PALS0009 Introduction to Speech Science

7. Syllables and Sequences

Key Concepts

Syllables are intuitive units of speech planning.
Languages place constraints on syllable structure.
The dynamics of articulation mean that speech must be planned to ensure appropriate sounds are produced at normal speaking rates.
Planning involves anticipatory and carry-over contextual effects: coarticulation, assimilation, and elision.
The articulatory and acoustic form of phonological material depends on context.
There are no necessary acoustic cues to segment, syllable, or word boundaries in the signal.

Learning Objectives

At the end of this topic the student should be able to:

describe the general structure of English syllables
list some of the limitations on the form and content of syllables in English
explain some differences between stressed and unstressed syllables
give an explanation and examples of coarticulation, assimilation and elision
interpret spectrograms of simple syllables
explain why a “piecewise stationary” account of speech is insufficient.

Topics

English Syllable Structure

We have seen that there are about 19 phonological choices for vowels in English, and about 24 phonological choices for consonants. English syllables are made up from one vowel (or vowel-like segment) surrounded by zero or more consonants, but there are limitations on the complexity and combinations of the consonant sequences.

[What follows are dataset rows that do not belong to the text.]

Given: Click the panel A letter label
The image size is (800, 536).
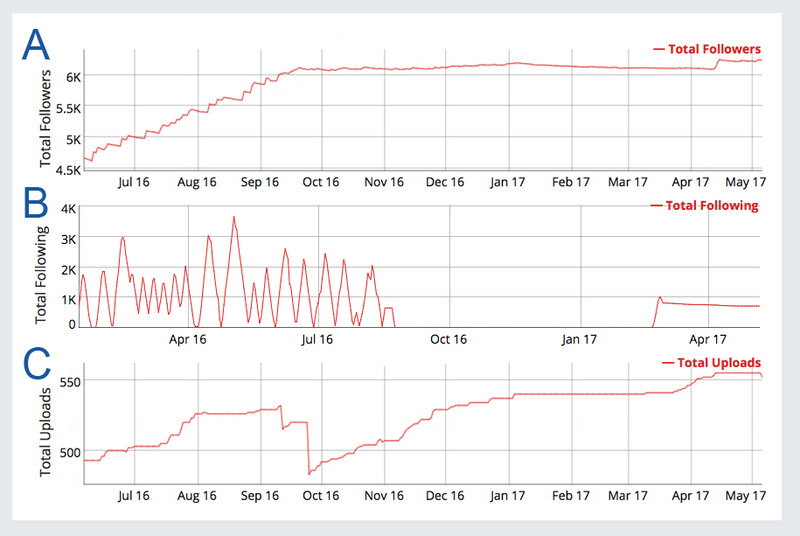Looking at the screenshot, I should click(36, 44).
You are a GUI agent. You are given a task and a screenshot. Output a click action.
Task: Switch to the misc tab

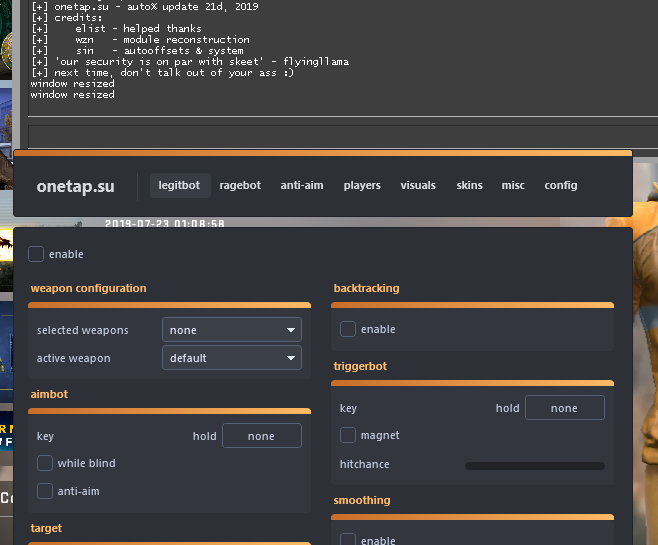(x=513, y=185)
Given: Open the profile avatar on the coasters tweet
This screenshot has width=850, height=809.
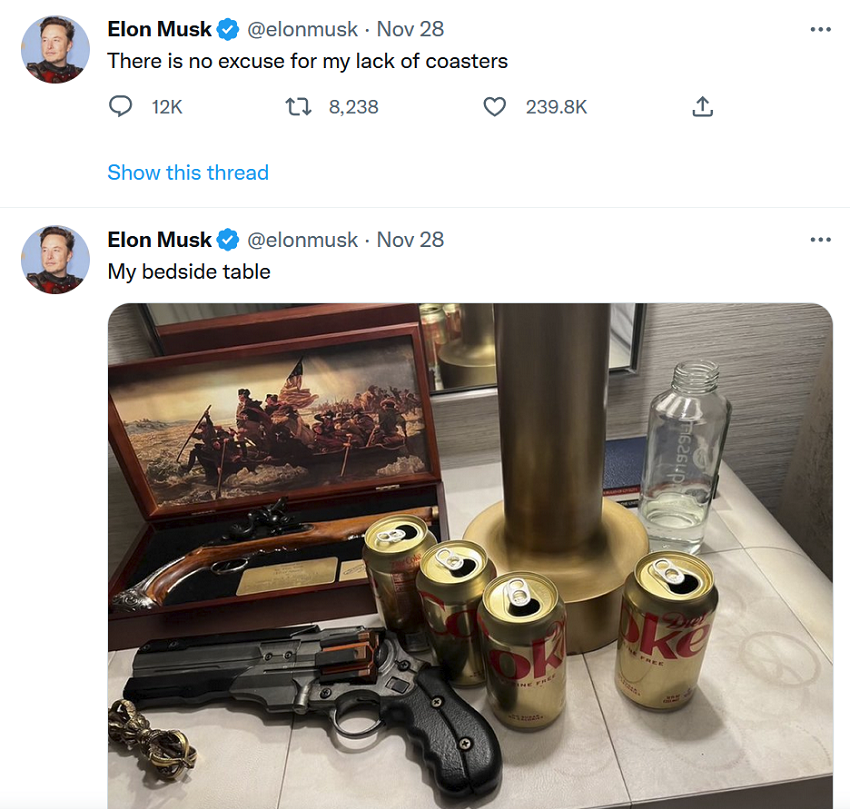Looking at the screenshot, I should tap(55, 49).
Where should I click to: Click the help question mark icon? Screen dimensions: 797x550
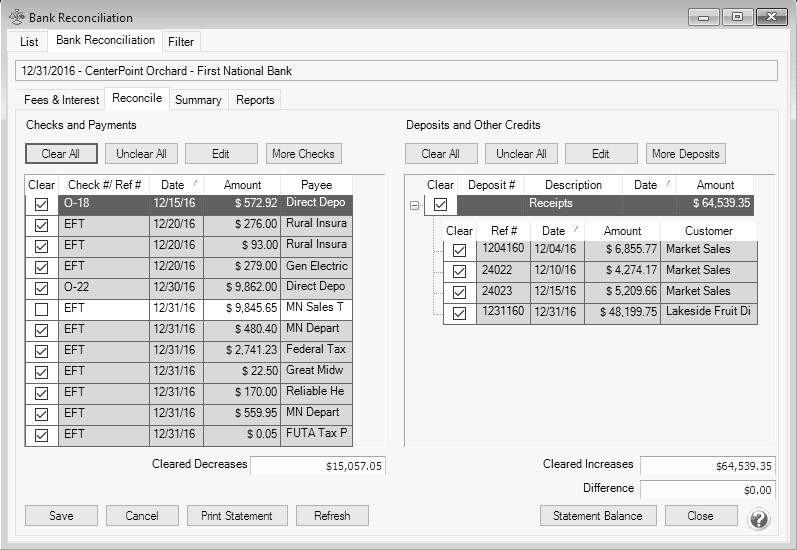(x=759, y=518)

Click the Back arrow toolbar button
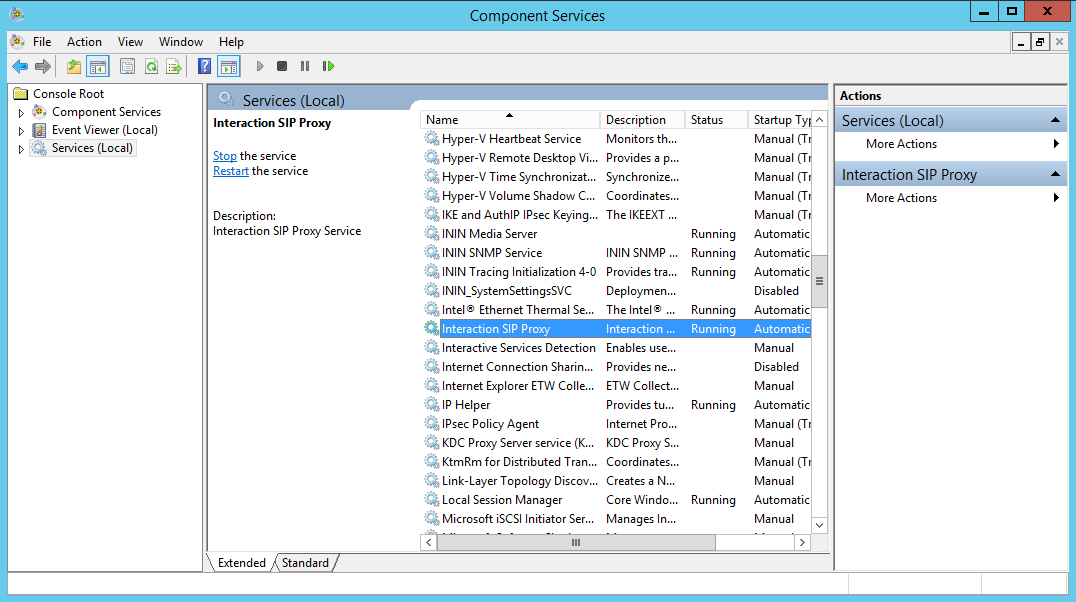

Conventionally syllables are divided into elements: onset, rhyme, nucleus and coda, as shown in the diagram below. The justification for this is that many restrictions occur as to what phonological elements can occur within these elements, but few restrictions occur across elements.

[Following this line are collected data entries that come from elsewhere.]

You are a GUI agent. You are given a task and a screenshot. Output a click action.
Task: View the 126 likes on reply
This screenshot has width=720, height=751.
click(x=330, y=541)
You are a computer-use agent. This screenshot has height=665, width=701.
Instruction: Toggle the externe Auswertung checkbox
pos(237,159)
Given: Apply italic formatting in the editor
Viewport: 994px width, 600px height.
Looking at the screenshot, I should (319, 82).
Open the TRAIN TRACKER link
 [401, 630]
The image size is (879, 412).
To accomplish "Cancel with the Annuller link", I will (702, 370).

Onsets. In English the onset can consist of zero, one, two or three consonants. For example "a" /eɪ/, "ray" /reɪ/, "pray" /preɪ/, "spray" /spreɪ/. In onsets with three consonants, the first consonant must be /s/. Also approximant sounds can only occur in the last position next to the vowel, so we get /njuː/ but never /jnuː/, or /fli:/ but never /lfi:/. If the syllable begins with /s/+ a plosive, then there is never a distinction between voiced and voiceless plosives, that is if there is a word /sp-/ then there is not a word /sb-/. The sound /ŋ/ does not occur in onsets.
Nucleus. In English the nucleus is usually a single vowel, whether that is a long or a short monophthong or a diphthong. Under certain limited situations, other sonorants can take the place of the vowel, for example "puddle" as /pʌdl̩/. We write a syllable mark underneath the consonant in transcription to indicate that it is acting as a syllable nucleus.
Coda. In English the coda can consist of zero, one, two, three or four consonants. For example: "lee" /liː/, "lean" /liːn/, "link" /lɪŋk/, "length" /leŋkθ/, "lengths" /leŋkθs/. In four consonant codas, the last consonant can only be /s/ (in fact it can only be the plural morpheme -s or the possessive marker 's). The only approximant sound that can occur in a coda is /l/ (except for rhotic accents, which also allow /r/). As in onsets, approximant sounds in the coda are always found adjacent to the vowel. The sound /h/ does not occur in codas.

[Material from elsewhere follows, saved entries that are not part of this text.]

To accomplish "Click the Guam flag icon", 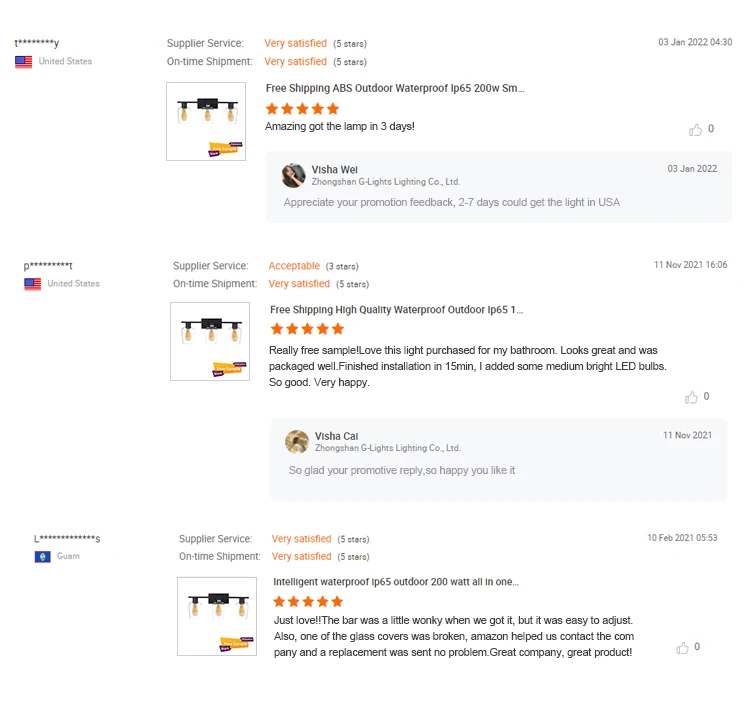I will pos(43,557).
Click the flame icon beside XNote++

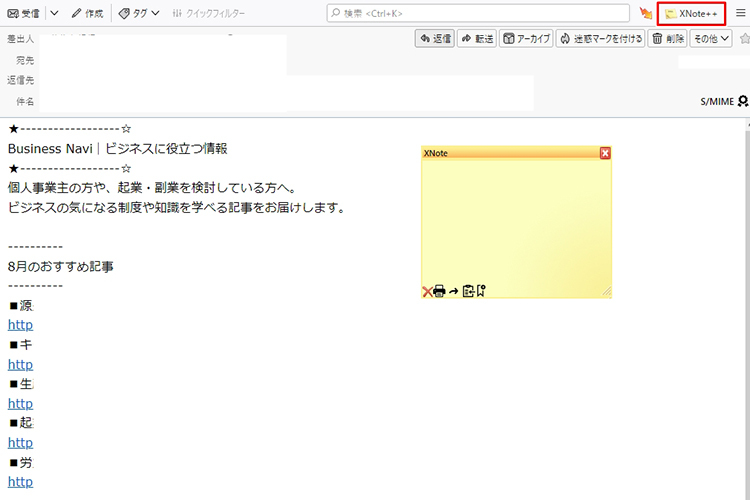(x=646, y=13)
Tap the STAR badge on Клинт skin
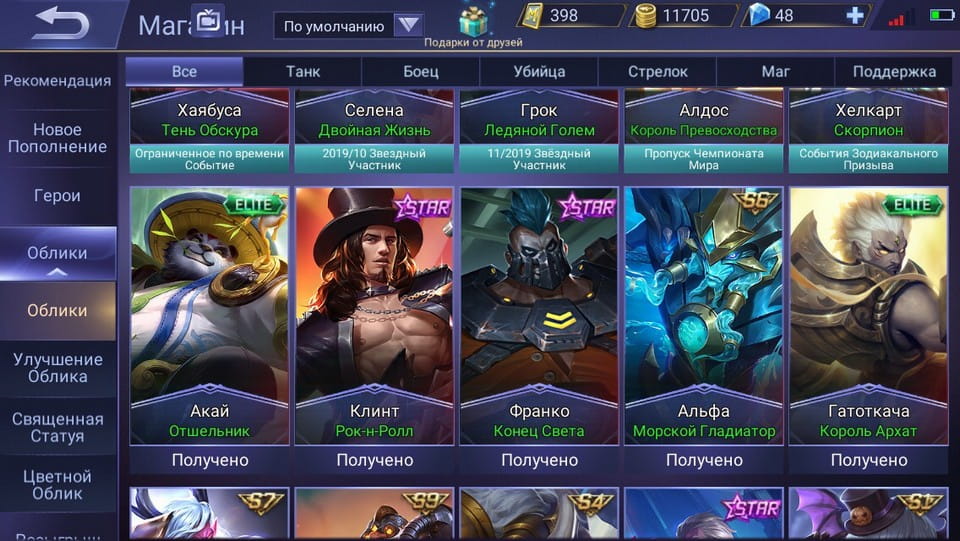The width and height of the screenshot is (960, 541). [421, 207]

There are about 50 different onsets, 25 different nucleii and 80 different codas in English, which gives about 100,000 possible syllables. However only about 15,000 of these actually occur in English words, and only about 10,000 of these occur as mono-syllabic words. In contrast, Japanese is said to have only 100-200 syllables.

Combining Syllables

English words may be made up from one or more syllables. Generally listeners are adept at counting the number of syllables in a word. Since each syllable contains exactly one vowel sound, it is essentially a case of counting vowels (sounds not letters).

here (1), hero (2), heroine (3)
stick (1), sticky (2), stickiness (3), stickinesses (4)
establish (3), disestablish (4), disestablishment (5), disestablishmentarian (8), disestablishmentarianism (10), antidisestablishmentarianism (12).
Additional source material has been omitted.